Rumi was laughing too hard to catch the remote, seeing the three little cartoon versions of themselves pop up on the screen again, this time in nun habits. The cartoon version of Mira was crying and Zoey’s was praying, with glittery wordart text hovering over them: ‘rumi pls don’t make us be celibate for 12 whole days im begging u.’
“Okay,” Mira said, too intent on Zoey’s face to look at the TV, and Rumi’s laughter cut off abruptly. Mira’s hand reached out to trace along Zoey’s hairline, tucking a loose strand behind her ear, and Zoey blinked at her.
“Okay?” Zoey asked tentatively. “Okay you’ll — you’ll come to a sanctuary with us?”
“If it’s private and secure. And you promise not to…” she bit her lip, and Zoey’s hand cupped her face immediately, Rumi standing to come closer, touching the small of Mira’s back.
“Whatever you need,” Rumi promised her.
“And you don’t need to do this,” Zoey repeated.
“You literally just wrote and illustrated an entire PowerPoint to convince me on the basis that Rumi will stop working for once in her life — wait, what?” Mira said, looking behind Zoey and bursting into a shock of laughter.
“Oh, yeah, I spent the last twenty minutes you were out combing through scientific journals to see if there’s been any research on whether having sex impacts vocal fold hydration, but all I could find was that increased tongue flexibility is helpful, obviously, and some stuff about hormonal balance during periods. Even when I tried to search for the word ‘intercourse’ instead of ‘sex’ to see if that helped, which, actually, I’ll send you the most recent stud…y…”

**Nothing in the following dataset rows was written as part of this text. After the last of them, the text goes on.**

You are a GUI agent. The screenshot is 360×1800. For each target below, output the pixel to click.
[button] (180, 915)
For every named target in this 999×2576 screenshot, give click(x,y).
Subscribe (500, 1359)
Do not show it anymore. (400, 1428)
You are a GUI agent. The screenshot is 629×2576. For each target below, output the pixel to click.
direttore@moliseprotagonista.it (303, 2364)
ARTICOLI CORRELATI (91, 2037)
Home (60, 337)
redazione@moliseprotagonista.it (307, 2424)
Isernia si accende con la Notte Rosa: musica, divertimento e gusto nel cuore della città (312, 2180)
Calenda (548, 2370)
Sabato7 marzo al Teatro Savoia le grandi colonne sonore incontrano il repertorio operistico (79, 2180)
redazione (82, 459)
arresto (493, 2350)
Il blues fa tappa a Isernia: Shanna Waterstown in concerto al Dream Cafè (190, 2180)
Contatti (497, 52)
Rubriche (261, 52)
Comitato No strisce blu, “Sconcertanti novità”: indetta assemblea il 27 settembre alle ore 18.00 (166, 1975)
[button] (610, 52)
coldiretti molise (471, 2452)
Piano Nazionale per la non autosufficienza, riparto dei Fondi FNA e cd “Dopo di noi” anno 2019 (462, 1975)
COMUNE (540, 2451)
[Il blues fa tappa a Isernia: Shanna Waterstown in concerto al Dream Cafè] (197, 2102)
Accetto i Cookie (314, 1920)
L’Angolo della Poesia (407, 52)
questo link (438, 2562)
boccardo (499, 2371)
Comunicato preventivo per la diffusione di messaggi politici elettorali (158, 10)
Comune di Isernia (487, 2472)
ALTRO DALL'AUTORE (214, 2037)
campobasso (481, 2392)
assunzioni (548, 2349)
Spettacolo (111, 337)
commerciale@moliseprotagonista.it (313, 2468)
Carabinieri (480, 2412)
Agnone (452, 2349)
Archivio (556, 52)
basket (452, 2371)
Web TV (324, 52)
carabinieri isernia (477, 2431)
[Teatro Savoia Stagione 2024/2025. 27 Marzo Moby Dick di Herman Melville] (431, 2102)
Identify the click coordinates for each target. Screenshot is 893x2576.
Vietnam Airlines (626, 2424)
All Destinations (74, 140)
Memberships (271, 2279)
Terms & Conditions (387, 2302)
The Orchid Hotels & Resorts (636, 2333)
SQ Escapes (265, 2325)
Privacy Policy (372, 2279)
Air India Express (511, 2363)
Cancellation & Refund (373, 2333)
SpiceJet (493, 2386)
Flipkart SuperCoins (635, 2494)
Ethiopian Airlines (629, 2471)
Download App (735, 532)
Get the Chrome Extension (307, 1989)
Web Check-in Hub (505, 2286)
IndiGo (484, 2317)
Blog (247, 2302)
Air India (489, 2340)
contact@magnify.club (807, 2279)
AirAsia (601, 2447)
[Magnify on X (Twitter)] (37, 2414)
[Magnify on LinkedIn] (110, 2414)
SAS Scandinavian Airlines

Mira put one hand above her head, leaning in, and Zoey’s words trailed off even before their lips met. No matter how many times Rumi watched them do this, it would always hit her in the heart, always pull her closer as simply and inevitably as gravity, one of her hands sliding around the back of Mira’s neck, the other falling on Zoey’s hip. “I love you, you adorable maniac. Promise you’ll still love me. No matter what?” Mira asked, her eyes flicking between them.
“Always,” Zoey said.
“Whatever happens. Whatever, wherever, whenever,” Rumi agreed, watching Mira nod, suddenly decisive, her forehead tipping against Rumi’s as she kissed her. Her nerves were tingling with the hopeful adrenaline that they’d finally know what Mira had been hiding from them, and she could feel Mira holding them both tight, as if her hands were too shaky to let them go. “Zo,” she said, before Mira could try to change her mind, or the moment made her any more uncomfortable, nodding at the TV screen. “We really won't be able to do that many shows back to back without adjustments. We don’t need scientific research to know that. I’m fairly certain we’ve tested it enough ourselves to be sure how badly it impacts our voices.”
“I dunno,” Mira said immediately. “Think we could use a bigger sample size.”
“Was that a dirty science joke?” Zoey asked, fanning herself dramatically. “As if I could love you more. You know, we could have sex, and Rumi can just sit there in her nebuliser and LED face mask and watch. It’s your voice that we need to look out for, really, you’re the loud one. We can control ourselves.”
“I don’t for one second believe that,” Rumi said, folding her arms, the imagery of her sitting in her nebuliser watching them fuck almost making her unable to get a proper defence out. “And I can’t wear my nebuliser and my face mask at the same time, that would be ridiculous.”
“Oh, that would be ridiculous, not any of the rest of this,” Mira said.
“She’s definitely tried it for the efficiency gains, hasn’t she,” Zoey said in a stage whisper, at the same time as Mira grabbed both of them by an arm, tugging them towards the bedroom.
At least half an hour later, Rumi stopped in the middle of proving just how incorrect Zoey had been, bolting upright with a gasp. “Mira,” she said with a groan. “Go turn off the TV before that WordArt gets burnt into the screen.”
Mira was still laughing when she came back into the room to join them once more.